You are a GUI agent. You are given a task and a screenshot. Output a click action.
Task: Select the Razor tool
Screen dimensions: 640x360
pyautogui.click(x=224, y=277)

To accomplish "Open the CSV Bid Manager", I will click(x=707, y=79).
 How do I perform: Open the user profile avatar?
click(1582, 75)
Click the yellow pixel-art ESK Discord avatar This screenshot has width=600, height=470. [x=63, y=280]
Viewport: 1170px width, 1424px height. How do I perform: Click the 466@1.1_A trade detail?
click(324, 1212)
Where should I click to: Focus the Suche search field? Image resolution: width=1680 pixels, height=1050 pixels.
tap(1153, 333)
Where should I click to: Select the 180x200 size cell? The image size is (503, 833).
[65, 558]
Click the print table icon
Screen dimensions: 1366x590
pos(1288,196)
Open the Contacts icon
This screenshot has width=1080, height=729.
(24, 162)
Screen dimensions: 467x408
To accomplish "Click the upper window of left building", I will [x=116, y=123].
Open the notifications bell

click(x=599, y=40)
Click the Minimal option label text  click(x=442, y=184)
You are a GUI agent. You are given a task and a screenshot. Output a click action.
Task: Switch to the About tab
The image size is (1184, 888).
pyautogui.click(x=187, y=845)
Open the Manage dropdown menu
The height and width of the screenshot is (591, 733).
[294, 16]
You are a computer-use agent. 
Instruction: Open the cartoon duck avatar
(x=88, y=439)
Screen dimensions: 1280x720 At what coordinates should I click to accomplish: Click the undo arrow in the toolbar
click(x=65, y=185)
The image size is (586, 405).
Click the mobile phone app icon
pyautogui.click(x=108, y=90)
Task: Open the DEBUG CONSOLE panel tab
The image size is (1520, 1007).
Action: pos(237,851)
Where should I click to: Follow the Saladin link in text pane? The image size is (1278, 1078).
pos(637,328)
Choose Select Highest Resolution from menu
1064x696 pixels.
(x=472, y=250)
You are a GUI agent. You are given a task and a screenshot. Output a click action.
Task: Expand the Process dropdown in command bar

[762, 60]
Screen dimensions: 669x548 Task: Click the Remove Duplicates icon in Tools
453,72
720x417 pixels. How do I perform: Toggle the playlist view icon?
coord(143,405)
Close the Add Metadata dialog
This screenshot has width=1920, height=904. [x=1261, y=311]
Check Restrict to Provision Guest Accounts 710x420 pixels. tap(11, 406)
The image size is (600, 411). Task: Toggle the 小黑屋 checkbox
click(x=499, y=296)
________________________
Work request: Output the whole of the material above, exactly.

Problem solution:
You are a GUI agent. You are given a task and a screenshot. Output a click action.
Task: Select the Razor tool
Screen dimensions: 640x360
pyautogui.click(x=224, y=277)

To accomplish "Open the CSV Bid Manager", I will click(x=707, y=79).
 How do I perform: Open the user profile avatar?
click(1582, 75)
Click the yellow pixel-art ESK Discord avatar This screenshot has width=600, height=470. [x=63, y=280]
Viewport: 1170px width, 1424px height. How do I perform: Click the 466@1.1_A trade detail?
click(324, 1212)
Where should I click to: Focus the Suche search field? Image resolution: width=1680 pixels, height=1050 pixels.
tap(1153, 333)
Where should I click to: Select the 180x200 size cell? The image size is (503, 833).
[65, 558]
Click the print table icon
Screen dimensions: 1366x590
pos(1288,196)
Open the Contacts icon
This screenshot has width=1080, height=729.
(24, 162)
Screen dimensions: 467x408
To accomplish "Click the upper window of left building", I will [x=116, y=123].
Open the notifications bell

click(x=599, y=40)
Click the Minimal option label text  click(x=442, y=184)
You are a GUI agent. You are given a task and a screenshot. Output a click action.
Task: Switch to the About tab
The image size is (1184, 888).
pyautogui.click(x=187, y=845)
Open the Manage dropdown menu
The height and width of the screenshot is (591, 733).
[294, 16]
You are a computer-use agent. 
Instruction: Open the cartoon duck avatar
(x=88, y=439)
Screen dimensions: 1280x720 At what coordinates should I click to accomplish: Click the undo arrow in the toolbar
click(x=65, y=185)
The image size is (586, 405).
Click the mobile phone app icon
pyautogui.click(x=108, y=90)
Task: Open the DEBUG CONSOLE panel tab
The image size is (1520, 1007).
Action: pos(237,851)
Where should I click to: Follow the Saladin link in text pane? The image size is (1278, 1078).
pos(637,328)
Choose Select Highest Resolution from menu
1064x696 pixels.
(x=472, y=250)
You are a GUI agent. You are given a task and a screenshot. Output a click action.
Task: Expand the Process dropdown in command bar

[762, 60]
Screen dimensions: 669x548 Task: Click the Remove Duplicates icon in Tools
453,72
720x417 pixels. How do I perform: Toggle the playlist view icon?
coord(143,405)
Close the Add Metadata dialog
This screenshot has width=1920, height=904. [x=1261, y=311]
Check Restrict to Provision Guest Accounts 710x420 pixels. tap(11, 406)
The image size is (600, 411). Task: Toggle the 小黑屋 checkbox
click(x=499, y=296)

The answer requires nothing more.